[WHAT IS EXPECTED] Write out every line below that contains "computer".
START DATA FOR THIS TASK
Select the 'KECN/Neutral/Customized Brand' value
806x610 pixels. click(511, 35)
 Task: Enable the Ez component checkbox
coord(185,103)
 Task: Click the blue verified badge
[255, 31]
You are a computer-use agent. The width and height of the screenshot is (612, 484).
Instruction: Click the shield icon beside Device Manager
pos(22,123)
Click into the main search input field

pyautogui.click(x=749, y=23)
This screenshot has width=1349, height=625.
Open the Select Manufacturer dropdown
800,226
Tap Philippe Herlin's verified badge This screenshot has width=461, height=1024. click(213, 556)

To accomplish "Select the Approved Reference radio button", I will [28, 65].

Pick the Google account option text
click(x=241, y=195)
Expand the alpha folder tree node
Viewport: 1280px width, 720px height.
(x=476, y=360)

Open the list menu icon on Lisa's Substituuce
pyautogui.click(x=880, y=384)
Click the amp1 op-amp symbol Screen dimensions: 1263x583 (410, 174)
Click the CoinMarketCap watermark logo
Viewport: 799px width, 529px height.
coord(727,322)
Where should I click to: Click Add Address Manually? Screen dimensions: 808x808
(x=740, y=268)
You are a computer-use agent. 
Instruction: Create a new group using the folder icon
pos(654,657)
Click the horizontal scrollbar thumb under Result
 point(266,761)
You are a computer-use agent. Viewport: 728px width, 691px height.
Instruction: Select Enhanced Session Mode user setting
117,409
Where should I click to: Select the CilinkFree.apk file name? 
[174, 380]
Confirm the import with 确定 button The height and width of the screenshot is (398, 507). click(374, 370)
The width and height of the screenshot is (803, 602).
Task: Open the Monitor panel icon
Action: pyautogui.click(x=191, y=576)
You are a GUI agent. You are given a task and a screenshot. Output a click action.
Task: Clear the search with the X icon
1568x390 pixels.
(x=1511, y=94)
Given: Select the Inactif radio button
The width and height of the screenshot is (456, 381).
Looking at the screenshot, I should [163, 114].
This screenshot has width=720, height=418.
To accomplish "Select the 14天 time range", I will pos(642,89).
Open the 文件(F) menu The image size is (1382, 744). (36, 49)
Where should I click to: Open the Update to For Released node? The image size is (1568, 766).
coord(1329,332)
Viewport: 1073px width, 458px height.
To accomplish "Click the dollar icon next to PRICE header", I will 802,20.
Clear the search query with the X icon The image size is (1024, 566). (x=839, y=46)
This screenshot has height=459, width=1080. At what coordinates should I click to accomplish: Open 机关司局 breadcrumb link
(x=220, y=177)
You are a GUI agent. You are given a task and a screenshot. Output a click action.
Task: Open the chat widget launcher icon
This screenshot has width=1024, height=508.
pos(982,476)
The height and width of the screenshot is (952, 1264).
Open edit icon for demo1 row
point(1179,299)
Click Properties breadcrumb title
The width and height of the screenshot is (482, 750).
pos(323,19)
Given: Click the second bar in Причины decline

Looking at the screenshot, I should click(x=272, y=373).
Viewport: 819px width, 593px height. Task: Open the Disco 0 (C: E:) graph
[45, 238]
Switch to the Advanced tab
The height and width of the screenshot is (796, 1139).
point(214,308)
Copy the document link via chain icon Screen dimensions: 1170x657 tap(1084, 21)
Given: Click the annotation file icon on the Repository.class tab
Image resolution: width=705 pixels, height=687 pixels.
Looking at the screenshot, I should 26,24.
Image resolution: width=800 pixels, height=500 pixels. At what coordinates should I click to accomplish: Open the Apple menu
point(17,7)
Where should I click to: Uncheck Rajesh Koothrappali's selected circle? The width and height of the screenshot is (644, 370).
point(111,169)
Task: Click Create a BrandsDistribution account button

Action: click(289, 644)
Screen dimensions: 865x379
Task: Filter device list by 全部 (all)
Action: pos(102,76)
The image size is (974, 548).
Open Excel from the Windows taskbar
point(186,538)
END DATA FOR THIS TASK
[REPLY]
You are a computer-use agent. The width and height of the screenshot is (612, 484).
You are a computer-use agent. 
You are a computer-use agent. Viewport: 728px width, 691px height.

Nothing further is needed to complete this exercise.